A combination of improved technology, targeted marketing, and improved market intelligence is beginning to pay off for the South African potato industry.
This was evident in 2025, when production climbed to a record 276 million 10kg bags, up from 256 million in 2024, despite only a modest increase in plantings. The crop was grown on 53 094ha, compared with 52 368ha the previous year. Average yield increased by 5% year-on-year to reach 52t/ha in 2025.
Speaking at the Sandveld Potato Growers’ Association’s annual general meeting in Dwarskersbos, Western Cape, last week, FP Coetzee, manager of information and regional services at Potatoes SA (PSA), said the gains reflected a steady improvement in farm-level efficiencies.
“That is nine million bags more than the previous record of 267 million bags set in 2019, and from about 2 000ha less land,” he said.
At the same time, efforts to stimulate demand are beginning to shift market dynamics. After sharp price swings during periods of oversupply in 2023 and 2024, the market showed signs of greater stability in 2025, although prices remained under pressure. In 2024 and 2025, the average price for a 10kg bag was R57,44 and R63,17, respectively, compared with R66,26 in 2023.
According to Coetzee, this relative stability was supported by targeted campaigns to boost consumption.
“Some retailers reported sales increases of more than 155% for some periods during 2025, while per capita consumption rose from 37kg to 39,9kg over the past year,” he explained.
Building on this momentum, PSA is now looking to strengthen its financial base.
CEO Willie Jacobs told producers the organisation must apply this year for the renewal of its statutory levies for the 2027/28 to 2030/31 period, as the current four-year cycle comes to an end in 2026/27. The proposal must first be approved by members at the national congress in July before being submitted to the Department of Agriculture.
Central to the application are two key changes.
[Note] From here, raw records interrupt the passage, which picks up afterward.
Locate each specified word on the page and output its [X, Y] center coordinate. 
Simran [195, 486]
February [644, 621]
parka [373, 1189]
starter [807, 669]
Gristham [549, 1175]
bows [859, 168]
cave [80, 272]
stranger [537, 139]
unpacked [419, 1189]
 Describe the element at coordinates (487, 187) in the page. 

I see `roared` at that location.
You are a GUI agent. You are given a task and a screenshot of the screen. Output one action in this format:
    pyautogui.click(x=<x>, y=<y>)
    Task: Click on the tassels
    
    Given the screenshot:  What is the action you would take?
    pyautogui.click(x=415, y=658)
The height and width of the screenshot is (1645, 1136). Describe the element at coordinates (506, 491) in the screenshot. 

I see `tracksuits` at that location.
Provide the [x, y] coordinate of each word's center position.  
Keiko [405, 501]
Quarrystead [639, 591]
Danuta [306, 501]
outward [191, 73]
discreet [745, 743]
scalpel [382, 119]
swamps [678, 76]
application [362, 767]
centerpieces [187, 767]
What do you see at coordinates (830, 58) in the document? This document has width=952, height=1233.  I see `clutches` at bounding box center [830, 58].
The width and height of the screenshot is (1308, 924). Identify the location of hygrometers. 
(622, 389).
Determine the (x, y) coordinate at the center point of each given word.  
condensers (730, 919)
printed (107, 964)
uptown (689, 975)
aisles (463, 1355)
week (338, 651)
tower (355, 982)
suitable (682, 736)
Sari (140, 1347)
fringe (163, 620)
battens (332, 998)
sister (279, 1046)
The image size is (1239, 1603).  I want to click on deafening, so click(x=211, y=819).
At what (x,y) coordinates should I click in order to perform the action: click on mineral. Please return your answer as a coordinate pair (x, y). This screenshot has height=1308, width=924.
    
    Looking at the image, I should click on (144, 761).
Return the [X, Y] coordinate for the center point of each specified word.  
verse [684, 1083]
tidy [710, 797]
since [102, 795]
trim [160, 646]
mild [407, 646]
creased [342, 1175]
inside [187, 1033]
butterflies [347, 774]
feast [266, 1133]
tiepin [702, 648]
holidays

The first is to align levy contributions across the value chain. At present, levies differ significantly between categories, with guideline rates of 478c/kg for table potatoes, 478c/kg for exports, 383c/kg for processing potatoes, 110c/kg for seed potatoes, and 11,9c/kg for imported potatoes.
“We are not looking to increase the levy on table potatoes. The aim is rather to ensure a more equitable contribution, as all segments benefit from the work being done,” Jacobs said.
The second change is to link levy adjustments to the consumer price index instead of production volumes. Jacobs said this would help smooth income over time and reduce the impact of fluctuating harvests.
“A ceiling, for example 3%, would be built in to guard against sharp increases in times of economic pressure,” he said.
Strict government regulations would continue to guide how funds are spent, with minimum allocations prescribed for areas such as research, transformation, and administration.
If approved, the changes could increase PSA’s funding by between R70 million and R80 million over the four-year period. This would allow the organisation to channel a greater share of its budget into industry projects, lifting spending from the current 37% to as much as 50%.